Exercise requirements:
In the loudspeaker measurement text below, list every component of the early reflections breakout by name.

Given text:

..........

The Early Reflections curve is an estimate of all single-bounce, first-reflections, in a typical listening room.

Sound Power represents all of the sounds arriving at the listening position after any number of reflections from any direction. It is the weighted rms average of all 70 measurements, with individual measurements weighted according to the portion of the spherical surface that they represent.

Sound Power Directivity Index (SPDI): In this standard the SPDI is defined as the difference between the listening window curve and the sound power curve.

Early Reflections Directivity Index (EPDI): is defined as the difference between the listening window curve and the early reflections curve. In small rooms, early reflections figure prominently in what is measured and heard in the room so this curve may provide insights into potential sound quality.

Early Reflections Breakout:

Floor bounce: average of 20º, 30º, 40º down

Ceiling bounce: average of 40º, 50º, 60º up

Front wall bounce: average of 0º, ± 10º, ± 20º, ± 30º horizontal

Side wall bounces: average of ± 40º, ± 50º, ± 60º, ± 70º, ± 80º horizontal

Rear wall bounces: average of 180º, ± 90º horizontal

Estimated In-Room Response:

In theory, with complete 360-degree anechoic data on a loudspeaker and sufficient acoustical and geometrical data on the listening room and its layout it would be possible to estimate with good precision what would be measured by an omnidirectional microphone located in the listening area of that room. By making some simplifying assumptions about the listening space, the data set described above permits a usefully accurate preview of how a given loudspeaker might perform in a typical domestic listening room. Obviously, there are no guarantees, because individual rooms can be acoustically aberrant. Sometimes rooms are excessively reflective (“live”) as happens in certain hot, humid climates, with certain styles of interior décor and in under-furnished rooms. Sometimes rooms are excessively “dead” as in other styles of décor and in some custom home theaters where acoustical treatment has been used excessively. This form of post processing is offered only as an estimate of what might happen in a domestic living space with carpet on the floor and a “normal” amount of seating, drapes and cabinetry.

For these limited circumstances it has been found that a usefully accurate Predicted In-Room (PIR) amplitude response, also known as a “room curve” is obtained by a weighted average consisting of 12 % listening window, 44 % early reflections and 44 % sound power. At very high frequencies errors can creep in because of excessive absorption, microphone directivity, and room geometry. These discrepancies are not considered to be of great importance.

Horizontal Frequency Response (0° to ±90°):

Vertical Frequency Response (0° to ±40°):

Horizontal Contour Plot (normalized):

Vertical Contour Plot (normalized):

“Globe” Plots

Horizontal Polar (Globe) Plot:
This represents the sound field at 2 meters - above 200Hz - per the legend in the upper left.

Vertical Polar (Globe) Plot:
This represents the sound field at 2 meters - above 200Hz - per the legend in the upper left.

Additional Measurements

Impedance Magnitude and Phase

Response Linearity and Sensitivity

Step Response

Group Delay

Harmonic Distortion

Harmonic Distortion at 86dB @ 1m:

Harmonic Distortion at 96dB @ 1m:

Dynamic Range (Instantaneous Compression Test)

The below graphic indicates just how much SPL is lost (compression) or gained (enhancement; usually due to distortion) when the speaker is played at higher output volumes instantly via a 2.7 second logarithmic sine sweep referenced to 76dB at 1 meter. The signals are played consecutively without any additional stimulus applied. Then normalized against the 76dB result.

..........

Dataset excerpt:

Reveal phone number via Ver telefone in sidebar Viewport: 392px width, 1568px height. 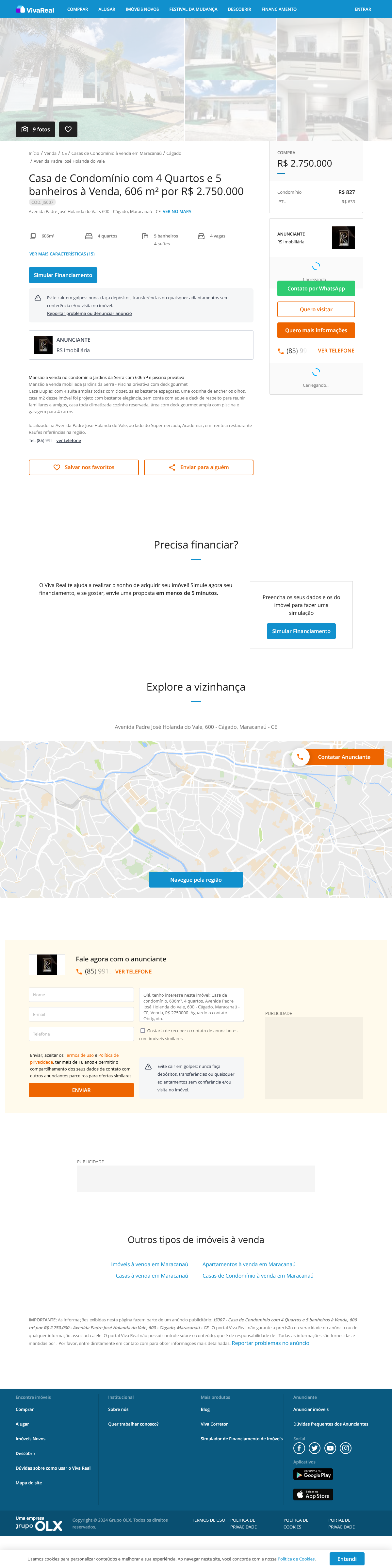(x=336, y=351)
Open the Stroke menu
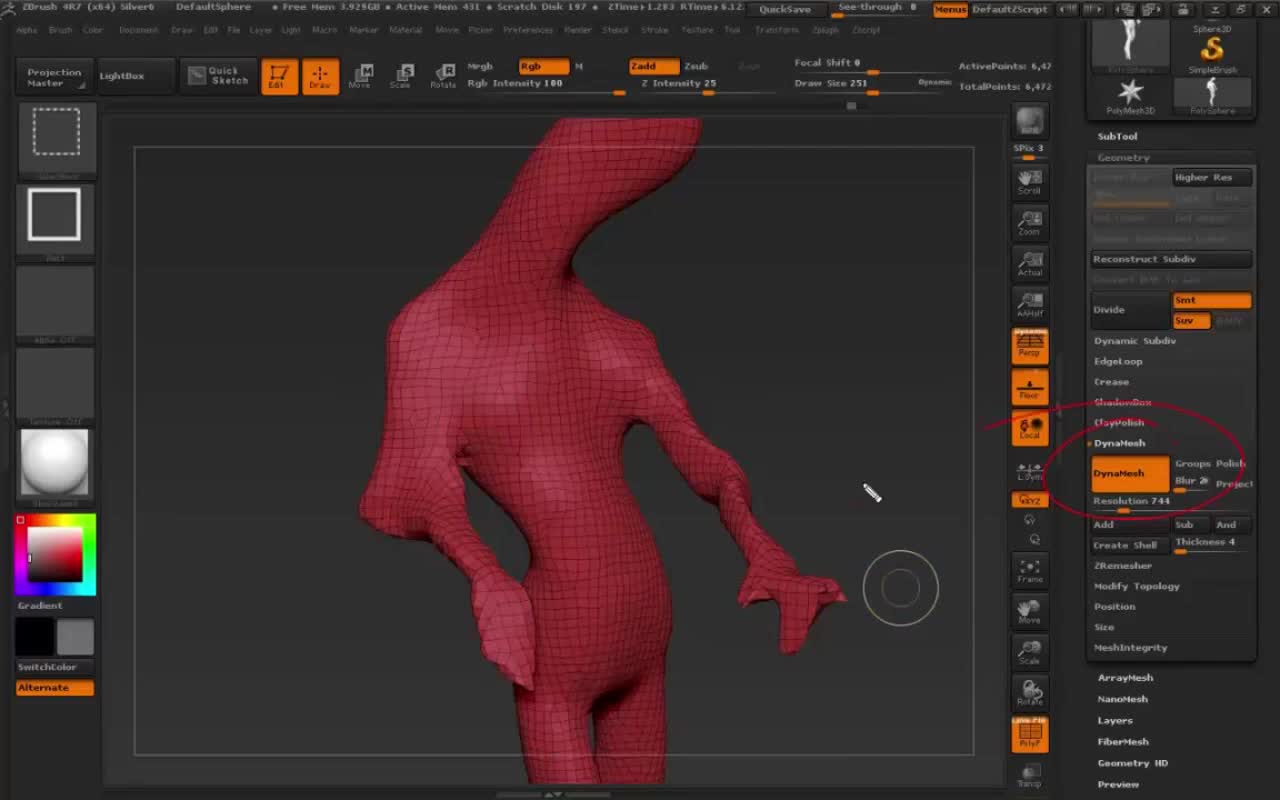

..........

Correct result:
Floor bounce, Ceiling bounce, Front wall bounce, Side wall bounces, Rear wall bounces